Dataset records
· · ·

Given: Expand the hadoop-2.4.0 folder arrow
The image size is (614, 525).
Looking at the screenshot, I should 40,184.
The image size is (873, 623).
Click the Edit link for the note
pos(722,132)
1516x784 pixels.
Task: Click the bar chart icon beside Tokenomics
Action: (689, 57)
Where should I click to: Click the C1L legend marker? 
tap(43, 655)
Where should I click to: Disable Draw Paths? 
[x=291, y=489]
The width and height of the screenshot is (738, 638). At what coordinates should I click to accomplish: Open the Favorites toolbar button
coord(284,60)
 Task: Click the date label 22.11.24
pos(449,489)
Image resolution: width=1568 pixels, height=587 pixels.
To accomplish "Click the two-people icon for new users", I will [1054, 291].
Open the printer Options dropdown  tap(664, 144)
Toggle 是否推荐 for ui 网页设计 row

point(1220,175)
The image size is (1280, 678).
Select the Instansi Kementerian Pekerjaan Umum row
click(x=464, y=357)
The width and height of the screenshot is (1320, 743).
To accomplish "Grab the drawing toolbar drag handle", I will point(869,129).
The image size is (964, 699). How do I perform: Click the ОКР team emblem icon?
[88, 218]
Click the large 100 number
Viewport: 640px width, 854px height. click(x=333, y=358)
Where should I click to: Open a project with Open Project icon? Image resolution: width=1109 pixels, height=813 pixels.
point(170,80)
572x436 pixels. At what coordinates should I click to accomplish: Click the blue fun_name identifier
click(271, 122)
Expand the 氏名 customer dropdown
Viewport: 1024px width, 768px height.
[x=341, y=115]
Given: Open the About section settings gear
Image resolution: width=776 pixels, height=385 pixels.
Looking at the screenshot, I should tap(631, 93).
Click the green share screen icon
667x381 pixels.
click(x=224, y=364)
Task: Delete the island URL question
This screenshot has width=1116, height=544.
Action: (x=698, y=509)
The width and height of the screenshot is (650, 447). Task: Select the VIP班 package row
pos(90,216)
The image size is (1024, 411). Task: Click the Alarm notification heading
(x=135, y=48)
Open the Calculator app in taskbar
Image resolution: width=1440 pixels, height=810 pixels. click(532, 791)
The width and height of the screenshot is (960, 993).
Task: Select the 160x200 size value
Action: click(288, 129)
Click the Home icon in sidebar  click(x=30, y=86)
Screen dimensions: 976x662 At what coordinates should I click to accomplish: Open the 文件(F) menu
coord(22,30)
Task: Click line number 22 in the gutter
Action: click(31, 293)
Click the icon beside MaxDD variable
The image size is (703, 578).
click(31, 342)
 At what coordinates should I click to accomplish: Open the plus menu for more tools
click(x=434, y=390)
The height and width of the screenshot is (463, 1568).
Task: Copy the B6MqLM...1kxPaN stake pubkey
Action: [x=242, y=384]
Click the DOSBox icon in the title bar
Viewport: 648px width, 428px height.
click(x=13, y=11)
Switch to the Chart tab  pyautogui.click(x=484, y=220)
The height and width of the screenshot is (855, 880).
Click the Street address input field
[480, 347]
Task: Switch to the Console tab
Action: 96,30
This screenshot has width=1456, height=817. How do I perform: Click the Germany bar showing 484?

· · ·

- _Problem to work on_
Give again only the lines starting at the one that contains "Click the DOSBox icon in the title bar" and running to the end of the data.

- _Response to this exercise_
Click the DOSBox icon in the title bar
Viewport: 648px width, 428px height.
click(x=13, y=11)
Switch to the Chart tab  pyautogui.click(x=484, y=220)
The height and width of the screenshot is (855, 880).
Click the Street address input field
[480, 347]
Task: Switch to the Console tab
Action: 96,30
This screenshot has width=1456, height=817. How do I perform: Click the Germany bar showing 484?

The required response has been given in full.